# TASK TO COMPLETE
Reproduce verbatim the records from the line containing "Switch to the Monthly time grouping" through the line containing "Action: click(x=98, y=352)", including both of those lines.

# RECORDS SHOWN
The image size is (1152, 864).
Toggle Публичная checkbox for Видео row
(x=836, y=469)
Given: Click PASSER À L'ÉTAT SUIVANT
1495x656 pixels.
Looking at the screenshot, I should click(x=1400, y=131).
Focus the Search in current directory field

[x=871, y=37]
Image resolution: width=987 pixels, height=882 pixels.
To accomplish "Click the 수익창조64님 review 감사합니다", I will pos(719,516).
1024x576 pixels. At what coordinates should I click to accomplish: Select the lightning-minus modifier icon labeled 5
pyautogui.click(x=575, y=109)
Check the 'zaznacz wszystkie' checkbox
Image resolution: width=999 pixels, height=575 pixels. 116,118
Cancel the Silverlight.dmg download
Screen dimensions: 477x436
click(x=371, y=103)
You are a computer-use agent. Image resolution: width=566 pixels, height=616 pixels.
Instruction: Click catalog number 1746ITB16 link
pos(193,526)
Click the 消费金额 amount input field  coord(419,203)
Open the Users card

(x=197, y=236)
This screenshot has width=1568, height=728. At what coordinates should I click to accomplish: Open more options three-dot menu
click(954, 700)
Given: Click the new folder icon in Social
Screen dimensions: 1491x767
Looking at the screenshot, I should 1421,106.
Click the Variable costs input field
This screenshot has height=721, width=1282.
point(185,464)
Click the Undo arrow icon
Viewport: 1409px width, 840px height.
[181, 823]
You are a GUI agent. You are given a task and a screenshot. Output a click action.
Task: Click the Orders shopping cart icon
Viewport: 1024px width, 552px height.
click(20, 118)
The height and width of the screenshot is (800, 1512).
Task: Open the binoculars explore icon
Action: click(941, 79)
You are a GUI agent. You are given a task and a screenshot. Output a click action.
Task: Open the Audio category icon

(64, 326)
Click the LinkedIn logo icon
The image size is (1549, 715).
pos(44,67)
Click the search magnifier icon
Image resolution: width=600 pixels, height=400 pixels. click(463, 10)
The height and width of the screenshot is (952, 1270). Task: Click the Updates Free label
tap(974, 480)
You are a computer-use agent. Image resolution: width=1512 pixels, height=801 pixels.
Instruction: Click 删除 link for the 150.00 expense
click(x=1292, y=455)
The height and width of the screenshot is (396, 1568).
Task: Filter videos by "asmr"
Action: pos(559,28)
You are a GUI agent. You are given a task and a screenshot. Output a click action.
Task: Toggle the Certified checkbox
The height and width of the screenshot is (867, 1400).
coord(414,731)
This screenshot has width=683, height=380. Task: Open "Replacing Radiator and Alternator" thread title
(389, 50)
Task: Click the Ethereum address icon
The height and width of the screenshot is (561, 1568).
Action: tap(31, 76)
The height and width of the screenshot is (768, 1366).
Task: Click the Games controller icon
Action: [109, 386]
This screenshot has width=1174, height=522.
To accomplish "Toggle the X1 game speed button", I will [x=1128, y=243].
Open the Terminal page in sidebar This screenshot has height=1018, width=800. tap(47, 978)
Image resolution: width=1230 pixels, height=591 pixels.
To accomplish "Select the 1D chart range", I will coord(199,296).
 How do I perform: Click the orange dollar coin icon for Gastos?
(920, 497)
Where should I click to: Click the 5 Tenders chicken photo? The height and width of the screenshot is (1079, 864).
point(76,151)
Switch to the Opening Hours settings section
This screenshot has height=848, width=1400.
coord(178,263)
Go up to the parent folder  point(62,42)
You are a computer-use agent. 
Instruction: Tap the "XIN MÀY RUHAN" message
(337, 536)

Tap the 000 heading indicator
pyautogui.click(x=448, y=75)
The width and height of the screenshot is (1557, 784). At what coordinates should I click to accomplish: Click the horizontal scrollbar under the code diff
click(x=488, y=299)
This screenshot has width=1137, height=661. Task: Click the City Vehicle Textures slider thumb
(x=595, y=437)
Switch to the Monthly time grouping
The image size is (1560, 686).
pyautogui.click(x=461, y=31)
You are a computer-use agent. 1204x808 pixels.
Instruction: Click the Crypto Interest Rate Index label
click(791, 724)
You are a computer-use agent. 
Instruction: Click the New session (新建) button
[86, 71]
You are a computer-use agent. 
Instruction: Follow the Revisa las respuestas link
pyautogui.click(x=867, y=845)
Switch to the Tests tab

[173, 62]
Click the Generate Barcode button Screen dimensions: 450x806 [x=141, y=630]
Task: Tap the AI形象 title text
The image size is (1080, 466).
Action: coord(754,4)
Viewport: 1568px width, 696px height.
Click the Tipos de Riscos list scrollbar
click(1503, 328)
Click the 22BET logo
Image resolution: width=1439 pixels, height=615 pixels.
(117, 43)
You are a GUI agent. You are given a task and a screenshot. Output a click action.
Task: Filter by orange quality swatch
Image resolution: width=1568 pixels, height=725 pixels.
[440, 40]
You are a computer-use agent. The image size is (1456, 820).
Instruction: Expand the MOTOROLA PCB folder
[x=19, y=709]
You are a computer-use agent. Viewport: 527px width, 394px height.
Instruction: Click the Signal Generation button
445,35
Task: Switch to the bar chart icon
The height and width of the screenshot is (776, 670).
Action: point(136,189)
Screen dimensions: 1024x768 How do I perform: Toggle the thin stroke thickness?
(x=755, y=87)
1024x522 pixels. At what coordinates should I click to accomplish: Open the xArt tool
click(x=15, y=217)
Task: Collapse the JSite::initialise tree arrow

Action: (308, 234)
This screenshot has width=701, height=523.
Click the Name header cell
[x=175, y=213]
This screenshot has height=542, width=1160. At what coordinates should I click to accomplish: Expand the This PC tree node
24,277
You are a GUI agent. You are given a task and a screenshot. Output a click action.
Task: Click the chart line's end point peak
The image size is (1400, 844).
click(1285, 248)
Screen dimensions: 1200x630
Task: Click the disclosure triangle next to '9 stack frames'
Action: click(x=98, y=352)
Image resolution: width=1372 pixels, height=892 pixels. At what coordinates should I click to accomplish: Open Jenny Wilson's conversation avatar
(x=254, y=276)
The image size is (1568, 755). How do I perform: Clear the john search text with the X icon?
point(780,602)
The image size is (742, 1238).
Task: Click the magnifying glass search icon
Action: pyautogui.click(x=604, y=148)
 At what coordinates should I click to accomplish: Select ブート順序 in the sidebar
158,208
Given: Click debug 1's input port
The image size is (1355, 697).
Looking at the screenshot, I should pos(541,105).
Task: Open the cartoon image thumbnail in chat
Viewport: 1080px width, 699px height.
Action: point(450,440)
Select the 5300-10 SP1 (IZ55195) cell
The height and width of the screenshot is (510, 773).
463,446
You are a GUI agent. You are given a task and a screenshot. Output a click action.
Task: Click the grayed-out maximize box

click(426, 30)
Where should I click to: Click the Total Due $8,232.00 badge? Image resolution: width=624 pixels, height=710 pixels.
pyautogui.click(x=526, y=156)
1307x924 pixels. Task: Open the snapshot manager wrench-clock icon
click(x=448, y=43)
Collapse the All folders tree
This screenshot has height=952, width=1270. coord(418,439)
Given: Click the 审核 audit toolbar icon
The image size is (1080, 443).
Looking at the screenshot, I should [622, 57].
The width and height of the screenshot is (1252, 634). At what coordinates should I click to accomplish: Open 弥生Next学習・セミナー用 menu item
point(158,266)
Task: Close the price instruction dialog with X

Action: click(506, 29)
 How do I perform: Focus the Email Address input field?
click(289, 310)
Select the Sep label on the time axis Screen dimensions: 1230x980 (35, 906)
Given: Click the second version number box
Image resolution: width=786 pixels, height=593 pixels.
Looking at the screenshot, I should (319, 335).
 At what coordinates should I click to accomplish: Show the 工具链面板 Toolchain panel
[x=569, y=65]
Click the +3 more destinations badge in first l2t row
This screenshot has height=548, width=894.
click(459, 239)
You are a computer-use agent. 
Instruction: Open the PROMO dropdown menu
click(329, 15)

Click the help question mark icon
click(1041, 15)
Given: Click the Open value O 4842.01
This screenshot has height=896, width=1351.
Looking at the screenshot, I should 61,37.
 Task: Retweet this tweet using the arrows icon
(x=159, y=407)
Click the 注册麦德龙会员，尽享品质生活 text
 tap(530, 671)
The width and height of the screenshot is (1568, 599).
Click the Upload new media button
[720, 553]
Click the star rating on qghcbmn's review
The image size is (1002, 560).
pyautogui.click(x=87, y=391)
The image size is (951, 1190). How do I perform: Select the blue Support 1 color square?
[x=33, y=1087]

# ANSWER TO THIS PROBLEM
Switch to the Monthly time grouping
The image size is (1560, 686).
pyautogui.click(x=461, y=31)
You are a computer-use agent. 1204x808 pixels.
Instruction: Click the Crypto Interest Rate Index label
click(791, 724)
You are a computer-use agent. 
Instruction: Click the New session (新建) button
[86, 71]
You are a computer-use agent. 
Instruction: Follow the Revisa las respuestas link
pyautogui.click(x=867, y=845)
Switch to the Tests tab

[173, 62]
Click the Generate Barcode button Screen dimensions: 450x806 [x=141, y=630]
Task: Tap the AI形象 title text
The image size is (1080, 466).
Action: coord(754,4)
Viewport: 1568px width, 696px height.
Click the Tipos de Riscos list scrollbar
click(1503, 328)
Click the 22BET logo
Image resolution: width=1439 pixels, height=615 pixels.
(117, 43)
You are a GUI agent. You are given a task and a screenshot. Output a click action.
Task: Filter by orange quality swatch
Image resolution: width=1568 pixels, height=725 pixels.
[440, 40]
You are a computer-use agent. The image size is (1456, 820).
Instruction: Expand the MOTOROLA PCB folder
[x=19, y=709]
You are a computer-use agent. Viewport: 527px width, 394px height.
Instruction: Click the Signal Generation button
445,35
Task: Switch to the bar chart icon
The height and width of the screenshot is (776, 670).
Action: point(136,189)
Screen dimensions: 1024x768 How do I perform: Toggle the thin stroke thickness?
(x=755, y=87)
1024x522 pixels. At what coordinates should I click to accomplish: Open the xArt tool
click(x=15, y=217)
Task: Collapse the JSite::initialise tree arrow

Action: (308, 234)
This screenshot has width=701, height=523.
Click the Name header cell
[x=175, y=213]
This screenshot has height=542, width=1160. At what coordinates should I click to accomplish: Expand the This PC tree node
24,277
You are a GUI agent. You are given a task and a screenshot. Output a click action.
Task: Click the chart line's end point peak
The image size is (1400, 844).
click(1285, 248)
Screen dimensions: 1200x630
Task: Click the disclosure triangle next to '9 stack frames'
Action: click(x=98, y=352)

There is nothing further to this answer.